A few weeks ago Clay County District 4 Supervisor Shelton Deanes advised other Clay County supervisors that the county should not wait around for funding before coming up with a project on which those funds could be used. And Thursday, during the Clay County Board of Supervisors’ second meeting of the new year, the message was delivered once again.
But this time the message came from Spencer Brooks with the Golden Triangle Planning and Development District, an agency that has helped Clay County for years in securing grants and other funding for county improvement projects. Brooks provided Clay County supervisors with a general needs assessment form, which he said is usually submitted with the county’s Community Development Block Grant (CDBG) application. He said the assessment will give supervisors an idea of the types of projects out there that the board may need financial assistance for and gives the board a starting point on planning projects for the year.
“It kind of allows you to prioritize what’s going on,” Brooks said. “What we do with a lot of boards is each individual supervisor would fill it out for their district and then we combine them all and make a prioritized list for the county. This is by no means specific. It is a very broad idea of things you may see out in your county, and it helps us whenever we have grant funds available. We have an idea of what’s going on with this board and this county, and instead of us coming over and saying ‘We have this going on, let’s come up with a project’ we have a list of projects we can go down.”
Brooks told the board it’s never to early to begin planning projects and the earlier the board approves projects and provides documentation the easier the process for getting grants to fund those projects.
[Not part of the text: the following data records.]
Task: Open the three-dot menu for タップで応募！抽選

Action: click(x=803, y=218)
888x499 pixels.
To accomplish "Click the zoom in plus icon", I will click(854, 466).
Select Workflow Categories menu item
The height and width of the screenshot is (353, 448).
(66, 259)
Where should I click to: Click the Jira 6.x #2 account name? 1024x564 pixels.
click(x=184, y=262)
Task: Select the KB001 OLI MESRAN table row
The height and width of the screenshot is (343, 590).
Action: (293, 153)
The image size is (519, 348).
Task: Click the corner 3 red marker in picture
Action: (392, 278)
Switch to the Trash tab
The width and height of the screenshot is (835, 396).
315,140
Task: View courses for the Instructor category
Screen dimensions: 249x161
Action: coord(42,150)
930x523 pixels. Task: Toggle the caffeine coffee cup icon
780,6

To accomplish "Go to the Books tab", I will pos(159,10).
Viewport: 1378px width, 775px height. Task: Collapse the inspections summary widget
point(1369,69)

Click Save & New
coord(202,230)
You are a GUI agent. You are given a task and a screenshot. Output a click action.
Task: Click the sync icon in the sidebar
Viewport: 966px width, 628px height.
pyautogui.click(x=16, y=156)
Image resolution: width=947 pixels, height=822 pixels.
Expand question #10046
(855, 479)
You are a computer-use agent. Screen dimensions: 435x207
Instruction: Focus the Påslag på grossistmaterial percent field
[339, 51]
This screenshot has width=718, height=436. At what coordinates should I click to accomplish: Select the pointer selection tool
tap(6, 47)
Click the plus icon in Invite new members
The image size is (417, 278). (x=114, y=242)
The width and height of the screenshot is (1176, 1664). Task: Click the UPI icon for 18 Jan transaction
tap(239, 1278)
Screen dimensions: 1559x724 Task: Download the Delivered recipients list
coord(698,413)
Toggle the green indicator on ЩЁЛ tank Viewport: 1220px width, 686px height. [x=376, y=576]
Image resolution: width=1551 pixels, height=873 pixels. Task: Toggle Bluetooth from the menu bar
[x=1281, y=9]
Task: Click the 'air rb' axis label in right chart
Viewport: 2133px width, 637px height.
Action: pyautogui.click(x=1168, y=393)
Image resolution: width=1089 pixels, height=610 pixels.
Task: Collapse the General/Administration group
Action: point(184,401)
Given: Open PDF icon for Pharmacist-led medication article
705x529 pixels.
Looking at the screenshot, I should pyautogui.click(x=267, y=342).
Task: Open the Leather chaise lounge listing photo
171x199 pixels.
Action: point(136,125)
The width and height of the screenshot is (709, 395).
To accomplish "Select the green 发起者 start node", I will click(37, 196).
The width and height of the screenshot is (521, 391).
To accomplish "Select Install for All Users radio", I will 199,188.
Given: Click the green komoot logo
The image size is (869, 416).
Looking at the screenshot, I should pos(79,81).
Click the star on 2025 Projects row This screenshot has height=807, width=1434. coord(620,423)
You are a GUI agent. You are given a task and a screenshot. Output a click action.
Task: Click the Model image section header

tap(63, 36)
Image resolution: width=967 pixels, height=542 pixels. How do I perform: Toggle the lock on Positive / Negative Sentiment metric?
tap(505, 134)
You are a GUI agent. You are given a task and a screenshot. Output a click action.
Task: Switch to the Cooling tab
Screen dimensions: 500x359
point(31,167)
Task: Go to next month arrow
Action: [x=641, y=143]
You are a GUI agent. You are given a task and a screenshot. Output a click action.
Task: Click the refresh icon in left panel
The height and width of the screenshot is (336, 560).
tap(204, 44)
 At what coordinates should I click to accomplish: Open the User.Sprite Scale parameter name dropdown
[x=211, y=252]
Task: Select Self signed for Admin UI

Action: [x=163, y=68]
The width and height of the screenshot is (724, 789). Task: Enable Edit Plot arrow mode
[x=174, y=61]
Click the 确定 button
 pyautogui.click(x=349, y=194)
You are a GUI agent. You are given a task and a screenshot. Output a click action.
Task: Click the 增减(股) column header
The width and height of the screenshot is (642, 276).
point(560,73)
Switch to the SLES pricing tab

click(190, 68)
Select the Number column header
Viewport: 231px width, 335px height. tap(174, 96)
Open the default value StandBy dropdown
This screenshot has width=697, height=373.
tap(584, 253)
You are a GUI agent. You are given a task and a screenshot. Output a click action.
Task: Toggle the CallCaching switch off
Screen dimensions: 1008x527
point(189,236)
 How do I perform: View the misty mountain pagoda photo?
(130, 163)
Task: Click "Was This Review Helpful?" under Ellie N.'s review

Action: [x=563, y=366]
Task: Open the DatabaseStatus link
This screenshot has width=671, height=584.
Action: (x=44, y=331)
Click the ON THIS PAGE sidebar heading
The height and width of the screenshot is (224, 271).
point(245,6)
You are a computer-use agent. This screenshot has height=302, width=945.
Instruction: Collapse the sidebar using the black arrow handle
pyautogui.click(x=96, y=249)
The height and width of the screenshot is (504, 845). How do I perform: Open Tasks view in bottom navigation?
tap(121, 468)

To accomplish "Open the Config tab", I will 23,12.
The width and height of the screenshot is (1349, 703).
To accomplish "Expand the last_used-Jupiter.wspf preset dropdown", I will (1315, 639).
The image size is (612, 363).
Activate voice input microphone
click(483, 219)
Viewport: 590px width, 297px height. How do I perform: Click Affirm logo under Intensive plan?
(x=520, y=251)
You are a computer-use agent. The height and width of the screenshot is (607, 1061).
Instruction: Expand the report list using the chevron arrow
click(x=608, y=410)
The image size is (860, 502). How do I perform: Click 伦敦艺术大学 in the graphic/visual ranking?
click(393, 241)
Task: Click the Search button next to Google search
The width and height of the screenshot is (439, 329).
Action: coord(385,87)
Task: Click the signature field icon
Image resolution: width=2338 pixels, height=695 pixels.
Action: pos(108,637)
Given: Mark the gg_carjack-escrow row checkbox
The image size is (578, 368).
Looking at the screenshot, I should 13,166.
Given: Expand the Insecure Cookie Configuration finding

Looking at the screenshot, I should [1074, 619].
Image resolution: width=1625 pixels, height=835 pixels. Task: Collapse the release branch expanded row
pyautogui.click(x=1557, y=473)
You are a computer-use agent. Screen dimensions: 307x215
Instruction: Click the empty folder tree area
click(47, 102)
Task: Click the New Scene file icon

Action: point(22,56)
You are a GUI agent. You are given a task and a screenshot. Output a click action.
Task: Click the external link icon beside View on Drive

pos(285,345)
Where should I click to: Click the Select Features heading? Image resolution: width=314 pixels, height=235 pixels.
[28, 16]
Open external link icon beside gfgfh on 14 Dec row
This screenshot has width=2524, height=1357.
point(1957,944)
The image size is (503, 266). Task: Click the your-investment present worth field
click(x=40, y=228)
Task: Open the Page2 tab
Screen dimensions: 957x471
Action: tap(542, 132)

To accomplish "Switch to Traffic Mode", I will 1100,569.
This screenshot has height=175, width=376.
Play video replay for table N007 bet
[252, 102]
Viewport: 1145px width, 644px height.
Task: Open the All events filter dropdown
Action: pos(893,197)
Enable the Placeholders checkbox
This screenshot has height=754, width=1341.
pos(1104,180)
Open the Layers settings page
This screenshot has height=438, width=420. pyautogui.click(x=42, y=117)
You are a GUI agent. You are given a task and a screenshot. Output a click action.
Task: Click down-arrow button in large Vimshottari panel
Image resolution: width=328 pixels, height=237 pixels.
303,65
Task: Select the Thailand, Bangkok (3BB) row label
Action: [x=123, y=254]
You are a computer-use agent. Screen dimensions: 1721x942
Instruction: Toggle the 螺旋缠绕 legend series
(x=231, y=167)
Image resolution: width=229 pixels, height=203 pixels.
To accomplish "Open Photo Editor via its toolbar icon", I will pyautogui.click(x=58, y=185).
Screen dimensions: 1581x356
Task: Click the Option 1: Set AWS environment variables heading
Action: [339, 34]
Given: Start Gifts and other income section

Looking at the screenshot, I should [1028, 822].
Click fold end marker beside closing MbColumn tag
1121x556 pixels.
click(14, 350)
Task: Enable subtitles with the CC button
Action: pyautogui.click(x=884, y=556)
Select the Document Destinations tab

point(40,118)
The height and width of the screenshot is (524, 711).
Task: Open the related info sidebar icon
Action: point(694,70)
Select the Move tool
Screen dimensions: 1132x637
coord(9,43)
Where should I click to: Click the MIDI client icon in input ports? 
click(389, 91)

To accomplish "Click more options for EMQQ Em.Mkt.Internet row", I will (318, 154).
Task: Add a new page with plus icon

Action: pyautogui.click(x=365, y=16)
Clay County Chancery Clerk Amy Berry asked when will the county know when the legislature will provide funding for grants, such as the Small Municipality Limited Population Grant, and other small grants the county depends on. Brooks said the thing for the county to do is get in touch with their legislators, who are the ones approving and issuing funds for different grant programs like CBDG. He said there was no bond bill last year and said Lieutenant Governor Tate Reeves has already expressed he does not want to issue bonds again this year.
“We really don’t want it to go two years in a row because as we all know the longer something stays over here on the side it’s forgotten about,” Brooks said.
CBDG funds have been slashed multiple times, he said, and more cuts are expected.